A British supermarket may be putting thousands of people at risk each year by selling sausages contaminated with the hepatitis E virus, according to Public Health England.
Scientists at the government agency, found that some people infected by the virus – symptoms of which vary from tiredness to liver and brain damage – have been eating own-brand sausages from ‘Supermarket X’.
PHE are refusing to name the retailer despite admitting the number of cases of HEV has been on the rise since 2010.
Scientists at Public Health England found some Brits infected by the virus – symptoms of which vary from tiredness to liver failure – have been eating sausages from ‘Supermarket X’
The shopping habits of sixty infected people and no history of travel outside the UK were traced, and it was found that study participants who purchased ham and/or sausages from ‘Supermarket X’ were more likely to have the infection.
Imported pork infects 150,000 to 200,000 people a year with HEV in the UK, the study estimated.
Authors of the report, who include Bengu Said and Professor Richard Tedder, said the nature of the infection is ‘dynamic’ and have called for complex animal husbandry practices involved in meat production to be explored further.
Professor Tedder told the Sunday Times: ‘Something appears to have changed in animal husbandry so too many pigs are infected at slaughter.

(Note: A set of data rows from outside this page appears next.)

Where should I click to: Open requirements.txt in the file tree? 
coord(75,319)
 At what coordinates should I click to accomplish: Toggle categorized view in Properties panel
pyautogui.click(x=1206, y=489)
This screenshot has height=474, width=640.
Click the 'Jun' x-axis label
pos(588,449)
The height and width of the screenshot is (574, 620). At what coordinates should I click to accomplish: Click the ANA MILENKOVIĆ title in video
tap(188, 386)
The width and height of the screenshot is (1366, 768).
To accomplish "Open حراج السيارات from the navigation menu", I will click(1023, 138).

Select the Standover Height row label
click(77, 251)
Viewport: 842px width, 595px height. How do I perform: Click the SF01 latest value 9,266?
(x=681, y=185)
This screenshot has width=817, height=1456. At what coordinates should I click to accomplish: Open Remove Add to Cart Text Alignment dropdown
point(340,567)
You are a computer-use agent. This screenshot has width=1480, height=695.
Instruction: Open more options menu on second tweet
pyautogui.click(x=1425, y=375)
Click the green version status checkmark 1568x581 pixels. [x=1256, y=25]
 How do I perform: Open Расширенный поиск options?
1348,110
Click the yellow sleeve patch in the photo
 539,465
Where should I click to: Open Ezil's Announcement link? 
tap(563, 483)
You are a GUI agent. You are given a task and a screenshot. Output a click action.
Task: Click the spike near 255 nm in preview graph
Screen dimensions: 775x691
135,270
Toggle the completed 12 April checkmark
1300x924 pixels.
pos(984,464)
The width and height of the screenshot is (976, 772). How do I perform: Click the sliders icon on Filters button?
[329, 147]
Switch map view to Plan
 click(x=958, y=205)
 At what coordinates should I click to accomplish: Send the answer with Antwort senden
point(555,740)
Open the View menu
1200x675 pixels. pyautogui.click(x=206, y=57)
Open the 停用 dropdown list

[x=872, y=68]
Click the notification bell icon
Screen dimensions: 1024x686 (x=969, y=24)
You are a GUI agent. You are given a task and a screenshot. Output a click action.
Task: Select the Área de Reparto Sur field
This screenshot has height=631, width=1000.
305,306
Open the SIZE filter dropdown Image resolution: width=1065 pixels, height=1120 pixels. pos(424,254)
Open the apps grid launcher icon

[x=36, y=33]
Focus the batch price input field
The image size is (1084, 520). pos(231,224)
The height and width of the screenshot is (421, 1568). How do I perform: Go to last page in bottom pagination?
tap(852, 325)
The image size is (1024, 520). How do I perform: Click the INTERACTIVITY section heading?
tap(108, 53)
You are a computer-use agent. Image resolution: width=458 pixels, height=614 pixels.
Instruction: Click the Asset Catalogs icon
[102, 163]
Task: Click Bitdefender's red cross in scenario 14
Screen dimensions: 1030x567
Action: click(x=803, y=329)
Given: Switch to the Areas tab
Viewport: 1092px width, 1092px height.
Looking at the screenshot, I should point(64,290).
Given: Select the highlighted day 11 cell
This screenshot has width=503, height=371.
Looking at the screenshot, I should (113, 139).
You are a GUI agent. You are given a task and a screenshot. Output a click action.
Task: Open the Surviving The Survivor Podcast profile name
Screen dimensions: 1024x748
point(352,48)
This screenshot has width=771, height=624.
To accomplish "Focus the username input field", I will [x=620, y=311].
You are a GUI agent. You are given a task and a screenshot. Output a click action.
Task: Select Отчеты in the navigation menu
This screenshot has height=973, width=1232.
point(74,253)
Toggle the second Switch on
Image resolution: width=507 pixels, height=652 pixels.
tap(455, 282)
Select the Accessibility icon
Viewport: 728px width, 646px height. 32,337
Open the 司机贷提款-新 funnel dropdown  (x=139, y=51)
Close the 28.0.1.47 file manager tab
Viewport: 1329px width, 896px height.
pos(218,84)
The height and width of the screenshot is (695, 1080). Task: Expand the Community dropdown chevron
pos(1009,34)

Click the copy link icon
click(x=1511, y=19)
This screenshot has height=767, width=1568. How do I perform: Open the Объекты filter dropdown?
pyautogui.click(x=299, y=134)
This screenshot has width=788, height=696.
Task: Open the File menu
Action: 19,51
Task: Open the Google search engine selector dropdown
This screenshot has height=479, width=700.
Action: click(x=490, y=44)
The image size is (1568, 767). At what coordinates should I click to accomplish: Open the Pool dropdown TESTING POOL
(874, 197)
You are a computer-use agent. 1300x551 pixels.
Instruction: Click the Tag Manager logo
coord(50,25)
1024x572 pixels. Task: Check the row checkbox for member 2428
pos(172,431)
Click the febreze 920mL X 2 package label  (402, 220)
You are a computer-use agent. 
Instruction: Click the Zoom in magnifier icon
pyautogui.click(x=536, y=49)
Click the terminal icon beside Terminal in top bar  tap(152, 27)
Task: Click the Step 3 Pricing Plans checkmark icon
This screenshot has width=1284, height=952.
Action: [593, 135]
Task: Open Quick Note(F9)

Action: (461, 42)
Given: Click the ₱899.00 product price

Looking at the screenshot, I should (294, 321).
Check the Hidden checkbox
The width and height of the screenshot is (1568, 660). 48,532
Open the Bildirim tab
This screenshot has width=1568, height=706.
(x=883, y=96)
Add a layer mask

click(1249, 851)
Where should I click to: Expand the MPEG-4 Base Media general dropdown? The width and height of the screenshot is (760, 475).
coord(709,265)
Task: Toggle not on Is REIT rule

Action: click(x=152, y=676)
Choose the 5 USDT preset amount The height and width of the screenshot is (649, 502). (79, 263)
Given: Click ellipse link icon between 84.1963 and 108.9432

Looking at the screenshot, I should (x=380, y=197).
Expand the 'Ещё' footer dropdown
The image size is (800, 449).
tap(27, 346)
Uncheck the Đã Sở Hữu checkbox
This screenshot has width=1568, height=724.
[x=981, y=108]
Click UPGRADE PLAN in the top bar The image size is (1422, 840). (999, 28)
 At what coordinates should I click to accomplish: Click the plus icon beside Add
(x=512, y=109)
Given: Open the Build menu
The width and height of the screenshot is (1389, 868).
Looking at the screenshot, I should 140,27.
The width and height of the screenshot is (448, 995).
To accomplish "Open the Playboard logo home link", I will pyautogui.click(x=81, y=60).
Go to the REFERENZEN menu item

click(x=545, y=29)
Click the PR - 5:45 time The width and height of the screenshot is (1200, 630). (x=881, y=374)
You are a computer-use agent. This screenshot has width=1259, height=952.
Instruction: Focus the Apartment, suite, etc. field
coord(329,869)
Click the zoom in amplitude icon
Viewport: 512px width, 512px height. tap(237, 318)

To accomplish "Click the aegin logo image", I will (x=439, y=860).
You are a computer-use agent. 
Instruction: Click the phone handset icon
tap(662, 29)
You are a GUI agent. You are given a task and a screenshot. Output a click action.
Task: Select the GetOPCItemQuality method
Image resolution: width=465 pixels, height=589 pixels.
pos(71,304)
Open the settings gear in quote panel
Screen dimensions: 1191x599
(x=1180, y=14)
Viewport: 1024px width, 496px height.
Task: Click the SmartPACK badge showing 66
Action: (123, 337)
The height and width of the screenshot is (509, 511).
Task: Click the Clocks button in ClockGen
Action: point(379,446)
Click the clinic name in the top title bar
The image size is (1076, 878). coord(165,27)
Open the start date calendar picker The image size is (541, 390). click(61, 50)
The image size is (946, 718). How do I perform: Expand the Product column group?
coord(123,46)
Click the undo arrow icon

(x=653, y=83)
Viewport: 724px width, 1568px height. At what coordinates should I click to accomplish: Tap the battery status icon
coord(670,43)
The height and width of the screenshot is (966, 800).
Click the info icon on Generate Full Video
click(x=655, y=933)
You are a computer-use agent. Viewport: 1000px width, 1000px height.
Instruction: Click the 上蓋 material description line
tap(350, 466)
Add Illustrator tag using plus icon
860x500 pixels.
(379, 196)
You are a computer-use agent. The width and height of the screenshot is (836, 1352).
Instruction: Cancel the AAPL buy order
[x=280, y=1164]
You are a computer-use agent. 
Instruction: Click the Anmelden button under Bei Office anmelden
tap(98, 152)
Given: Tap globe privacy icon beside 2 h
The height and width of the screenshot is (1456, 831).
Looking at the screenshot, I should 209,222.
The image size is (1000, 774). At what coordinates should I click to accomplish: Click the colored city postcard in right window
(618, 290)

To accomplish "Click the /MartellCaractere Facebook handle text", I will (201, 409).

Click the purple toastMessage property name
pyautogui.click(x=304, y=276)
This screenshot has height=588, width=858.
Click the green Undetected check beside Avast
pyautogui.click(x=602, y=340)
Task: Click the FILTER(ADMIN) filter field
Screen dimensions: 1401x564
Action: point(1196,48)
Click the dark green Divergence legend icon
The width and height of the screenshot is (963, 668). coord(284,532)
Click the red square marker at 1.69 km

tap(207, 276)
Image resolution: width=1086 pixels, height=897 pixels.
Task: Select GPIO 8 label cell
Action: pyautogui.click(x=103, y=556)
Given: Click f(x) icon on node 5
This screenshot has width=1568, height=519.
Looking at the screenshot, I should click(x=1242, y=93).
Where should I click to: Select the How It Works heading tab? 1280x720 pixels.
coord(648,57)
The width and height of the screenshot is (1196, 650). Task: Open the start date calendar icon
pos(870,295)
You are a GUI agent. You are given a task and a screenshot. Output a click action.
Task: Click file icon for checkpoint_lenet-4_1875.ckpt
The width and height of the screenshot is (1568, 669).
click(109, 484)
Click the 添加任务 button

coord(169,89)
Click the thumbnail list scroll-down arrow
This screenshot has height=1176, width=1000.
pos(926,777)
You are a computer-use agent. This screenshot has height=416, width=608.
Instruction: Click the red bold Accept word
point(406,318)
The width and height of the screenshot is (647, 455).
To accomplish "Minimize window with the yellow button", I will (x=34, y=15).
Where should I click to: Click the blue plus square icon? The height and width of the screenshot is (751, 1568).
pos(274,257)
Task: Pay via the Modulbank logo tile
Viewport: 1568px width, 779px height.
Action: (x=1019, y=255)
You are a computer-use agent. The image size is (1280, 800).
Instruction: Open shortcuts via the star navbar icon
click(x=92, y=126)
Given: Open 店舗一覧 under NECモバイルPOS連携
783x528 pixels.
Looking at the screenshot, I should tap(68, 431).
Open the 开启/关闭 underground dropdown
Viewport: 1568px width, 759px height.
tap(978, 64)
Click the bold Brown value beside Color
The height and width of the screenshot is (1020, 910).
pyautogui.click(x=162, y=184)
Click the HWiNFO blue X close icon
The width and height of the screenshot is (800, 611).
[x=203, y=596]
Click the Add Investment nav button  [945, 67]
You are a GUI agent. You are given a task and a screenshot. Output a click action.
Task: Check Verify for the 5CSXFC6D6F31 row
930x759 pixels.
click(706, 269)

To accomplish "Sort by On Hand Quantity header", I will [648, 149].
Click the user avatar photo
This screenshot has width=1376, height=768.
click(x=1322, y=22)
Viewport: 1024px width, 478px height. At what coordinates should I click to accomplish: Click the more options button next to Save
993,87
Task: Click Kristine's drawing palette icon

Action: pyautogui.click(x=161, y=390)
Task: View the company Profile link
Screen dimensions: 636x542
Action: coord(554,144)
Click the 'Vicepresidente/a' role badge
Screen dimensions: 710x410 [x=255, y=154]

This is a problem for meat producers and all retailers, not just one.’
The shopping habits of sixty infected people and no history of travel outside the UK were traced, and it was found that study participants who purchased ham and/or sausages (file pic) from ‘Supermarket X’ were more likely to have the infection.
HEV usually produces mild symptoms but in rare cases it can prove fatal, particularly in pregnant women or those with suppressed immune systems.
WHAT IS HEPATITIS E?
Hepatitis E is generally a mild and short-term infection that doesn’t require any treatment, but it can be serious.
Symptoms range from tiredness to liver failure. In rare cases, it can prove fatal, particularly in pregnant women or those with a weakened immune system.
Normally the infection will clear by itself. But the virus can result in a persistent infection which in turn can cause chronic inflammation of the liver.
The number of cases in Europe has increased in recent years and it’s now the most common cause of short-term hepatitis in the UK.
There is no vaccine for hepatitis E.
Source: NHS.uk and gov.uk
Some 85 per cent of British pigs are known to be anti-HEV antibody positive, so infected products from places such as Holland and Germany are thought to be the cause.
A spokesman for PHE told MailOnline they would not publicly disclose the identity of Supermarket X.
When asked why, they said: ‘The association with the supermarket does not infer any blame.’
A spokesman from the Food Standards Agency told MailOnline: ‘We aware of findings of this report and are reviewing all aspects of hepatitis E infection with other government departments and industry.
‘The risk from acquiring hepatitis E virus (HEV) from eating thoroughly cooked pork or pork products is low.
‘As a precaution, the FSA advises consumers that all whole cuts of pork, pork products and offal should be thoroughly cooked until steaming hot throughout, the meat is no longer pink and juices run clear.’